In chapter 5 we showed novel electrophysiological properties of fast-spiking interneurons (FSIs), a class of cells that may play important roles in striatal functions such as feed-forward GABAergic inhibition and network synchronization. By using simultaneous dual-cell recordings, we found that a fraction of FSIs were able to fire bursts of action potentials in response to prolonged steady depolarization, and that the bursting interneurons were synaptically connected to individual MSNs, probably by way of GABAergic neurotransmission. MSNs responded to action potential bursts of presynaptic FSIs with barrages of dPSPs that showed properties of short-term facilitation and depression. Furthermore, one pair of FSIs was reciprocally interconnected by means of both GABAergic synapses and gap junctions, which enabled synchronous entrainment of the two cells into coherent rhythmic firing. We also recorded neuronal spiking activity in vivo after implantation of microelectrode arrays (tetrodes) in the ventral striatum of freely moving rats, and performed off-line analysis of kinetic properties of individual action potential waveforms. Recognition of FSI-like and MSN-like waveforms was achieved after comparison with spike waveforms recorded in vitro. Cross-correlation analysis of pairs of neurons simultaneously recorded in vivo revealed short-latency temporal interactions between assorted pairs (i.e. FSI vs. MSN, FSI vs. FSI, MSN vs. MSN). These data were discussed in view of emerging evidence for functional rhythmic population activity originating in the basal ganglia, the putative role of FSIs in initiating and orchestrating striatal electrical oscillations, and behavioural correlates underlying basal ganglia network rhythms.
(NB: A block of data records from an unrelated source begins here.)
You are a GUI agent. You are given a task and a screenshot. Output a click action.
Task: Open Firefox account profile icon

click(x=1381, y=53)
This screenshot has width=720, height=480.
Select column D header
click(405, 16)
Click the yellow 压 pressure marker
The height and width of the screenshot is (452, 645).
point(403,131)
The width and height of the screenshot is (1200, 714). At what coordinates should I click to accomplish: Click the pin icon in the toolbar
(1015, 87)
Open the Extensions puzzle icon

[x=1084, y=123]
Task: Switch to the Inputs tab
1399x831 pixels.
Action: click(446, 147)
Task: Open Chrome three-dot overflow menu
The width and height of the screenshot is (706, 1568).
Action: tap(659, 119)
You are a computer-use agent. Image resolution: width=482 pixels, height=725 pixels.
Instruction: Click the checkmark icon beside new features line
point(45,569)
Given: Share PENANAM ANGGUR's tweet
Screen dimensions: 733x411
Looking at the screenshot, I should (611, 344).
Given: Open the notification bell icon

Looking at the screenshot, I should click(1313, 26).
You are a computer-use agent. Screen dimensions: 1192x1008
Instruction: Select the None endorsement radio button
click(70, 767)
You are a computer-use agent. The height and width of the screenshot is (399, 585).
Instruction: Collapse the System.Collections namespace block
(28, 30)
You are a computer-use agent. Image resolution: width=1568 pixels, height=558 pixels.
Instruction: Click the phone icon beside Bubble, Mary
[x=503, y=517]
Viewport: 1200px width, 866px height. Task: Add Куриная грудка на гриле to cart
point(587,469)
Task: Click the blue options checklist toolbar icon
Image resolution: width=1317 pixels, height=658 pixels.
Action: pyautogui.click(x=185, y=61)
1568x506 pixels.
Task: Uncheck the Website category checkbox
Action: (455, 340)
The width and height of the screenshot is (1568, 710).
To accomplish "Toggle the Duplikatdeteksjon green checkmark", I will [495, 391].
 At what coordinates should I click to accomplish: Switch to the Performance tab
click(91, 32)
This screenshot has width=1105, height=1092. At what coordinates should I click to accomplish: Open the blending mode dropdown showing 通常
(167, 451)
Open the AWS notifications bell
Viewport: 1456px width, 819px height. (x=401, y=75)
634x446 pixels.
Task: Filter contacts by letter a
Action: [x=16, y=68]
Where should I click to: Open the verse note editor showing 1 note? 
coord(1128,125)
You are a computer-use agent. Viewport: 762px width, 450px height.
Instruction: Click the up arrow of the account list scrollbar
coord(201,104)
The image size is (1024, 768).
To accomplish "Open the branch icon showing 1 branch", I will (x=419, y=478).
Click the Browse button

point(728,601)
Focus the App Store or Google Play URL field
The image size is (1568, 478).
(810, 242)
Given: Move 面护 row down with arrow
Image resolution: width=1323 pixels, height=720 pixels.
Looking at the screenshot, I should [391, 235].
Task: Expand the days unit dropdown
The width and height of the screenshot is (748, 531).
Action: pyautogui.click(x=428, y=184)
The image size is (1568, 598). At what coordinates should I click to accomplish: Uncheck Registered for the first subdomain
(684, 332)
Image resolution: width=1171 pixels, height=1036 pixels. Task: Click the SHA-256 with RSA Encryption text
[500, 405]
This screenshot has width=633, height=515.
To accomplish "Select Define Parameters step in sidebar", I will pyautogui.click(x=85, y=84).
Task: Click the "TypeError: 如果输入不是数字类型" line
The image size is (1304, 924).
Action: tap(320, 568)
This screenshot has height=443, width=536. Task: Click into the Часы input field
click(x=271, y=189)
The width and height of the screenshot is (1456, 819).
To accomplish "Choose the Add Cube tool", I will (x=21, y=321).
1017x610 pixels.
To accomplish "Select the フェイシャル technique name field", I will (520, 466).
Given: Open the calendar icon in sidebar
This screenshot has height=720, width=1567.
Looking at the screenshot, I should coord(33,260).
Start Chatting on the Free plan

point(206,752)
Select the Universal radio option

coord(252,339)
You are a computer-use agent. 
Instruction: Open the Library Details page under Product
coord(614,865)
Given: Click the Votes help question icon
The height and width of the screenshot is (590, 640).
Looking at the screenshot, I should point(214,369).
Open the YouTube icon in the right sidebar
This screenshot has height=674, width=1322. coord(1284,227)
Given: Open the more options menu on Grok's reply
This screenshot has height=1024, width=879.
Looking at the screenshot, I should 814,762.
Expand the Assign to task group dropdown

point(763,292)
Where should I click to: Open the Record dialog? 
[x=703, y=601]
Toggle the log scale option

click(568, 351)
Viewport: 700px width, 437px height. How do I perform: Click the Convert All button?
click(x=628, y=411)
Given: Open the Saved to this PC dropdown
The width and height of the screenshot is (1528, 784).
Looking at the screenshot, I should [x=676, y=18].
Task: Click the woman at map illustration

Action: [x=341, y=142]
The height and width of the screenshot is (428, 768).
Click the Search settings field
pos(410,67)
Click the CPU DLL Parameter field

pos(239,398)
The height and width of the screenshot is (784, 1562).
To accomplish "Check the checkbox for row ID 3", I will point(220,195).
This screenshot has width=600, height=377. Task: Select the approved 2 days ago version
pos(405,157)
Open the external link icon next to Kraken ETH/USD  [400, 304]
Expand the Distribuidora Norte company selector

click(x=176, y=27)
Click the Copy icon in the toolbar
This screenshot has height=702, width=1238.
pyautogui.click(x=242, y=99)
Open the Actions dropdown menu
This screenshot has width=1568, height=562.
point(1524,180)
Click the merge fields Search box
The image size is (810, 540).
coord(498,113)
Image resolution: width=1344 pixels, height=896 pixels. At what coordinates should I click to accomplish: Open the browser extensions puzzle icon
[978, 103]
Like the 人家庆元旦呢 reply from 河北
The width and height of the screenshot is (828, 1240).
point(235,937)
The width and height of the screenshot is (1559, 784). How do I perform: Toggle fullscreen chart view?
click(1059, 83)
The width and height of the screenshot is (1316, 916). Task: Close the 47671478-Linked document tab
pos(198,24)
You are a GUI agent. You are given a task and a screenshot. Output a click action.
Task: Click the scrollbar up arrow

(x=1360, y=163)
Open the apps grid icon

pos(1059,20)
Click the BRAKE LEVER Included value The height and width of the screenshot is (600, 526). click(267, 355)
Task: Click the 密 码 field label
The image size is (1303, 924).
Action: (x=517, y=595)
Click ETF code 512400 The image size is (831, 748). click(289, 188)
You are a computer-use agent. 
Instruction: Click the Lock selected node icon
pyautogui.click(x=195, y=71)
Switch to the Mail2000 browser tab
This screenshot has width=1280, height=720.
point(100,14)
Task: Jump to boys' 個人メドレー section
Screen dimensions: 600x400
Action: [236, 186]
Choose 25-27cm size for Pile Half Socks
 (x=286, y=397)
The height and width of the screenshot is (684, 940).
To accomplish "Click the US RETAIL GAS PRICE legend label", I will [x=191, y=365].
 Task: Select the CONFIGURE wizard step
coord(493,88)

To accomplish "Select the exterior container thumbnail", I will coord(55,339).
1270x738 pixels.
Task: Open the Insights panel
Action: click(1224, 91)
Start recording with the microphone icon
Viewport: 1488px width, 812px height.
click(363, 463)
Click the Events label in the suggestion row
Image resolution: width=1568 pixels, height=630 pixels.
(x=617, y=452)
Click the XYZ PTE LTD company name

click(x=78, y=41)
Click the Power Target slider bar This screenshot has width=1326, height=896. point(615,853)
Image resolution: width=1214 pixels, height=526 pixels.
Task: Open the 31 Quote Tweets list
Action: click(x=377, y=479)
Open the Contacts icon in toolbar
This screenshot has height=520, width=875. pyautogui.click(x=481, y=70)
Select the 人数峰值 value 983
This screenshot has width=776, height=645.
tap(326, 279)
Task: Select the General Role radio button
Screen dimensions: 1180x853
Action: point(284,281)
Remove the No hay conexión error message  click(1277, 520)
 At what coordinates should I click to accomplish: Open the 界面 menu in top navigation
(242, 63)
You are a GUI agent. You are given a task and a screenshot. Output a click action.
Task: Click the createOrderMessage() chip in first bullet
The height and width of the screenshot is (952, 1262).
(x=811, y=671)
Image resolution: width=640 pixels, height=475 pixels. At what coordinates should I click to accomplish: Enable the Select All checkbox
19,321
In chapter 6 (Discussion), several aspects of the synaptic microcircuitry of the Nac presented in this thesis were discussed and integrated, in part on the basis of pre-existing theories that were or are not yet substantiated by experimental data. Moreover, many new questions and perspectives emerged that require further work to be fulfilled. For example, the hypothesis that lateral inhibition between MSNs constitutes a substrate for functional competition between ensembles may be questioned by the almost exclusive unidirectionality of the GABAergic synapses. Moreover, does the putative dopamine-dependent switch of ensemble activation benefit from a local transient release of dopamine, or a generalized release across much of the striatum? What is the impact of bursting-firing of FSIs and the putative reciprocal, GABA- and gap junction-mediated interconnectivity between FSIs on the striatal network?
New viewpoints concerning the role of the ventral striatum in behaviour emerge now, and understanding the dynamic integration of the action of different neurotransmitters becomes more and more important for a detailed comprehension of the physiology and pathology of the basal ganglia.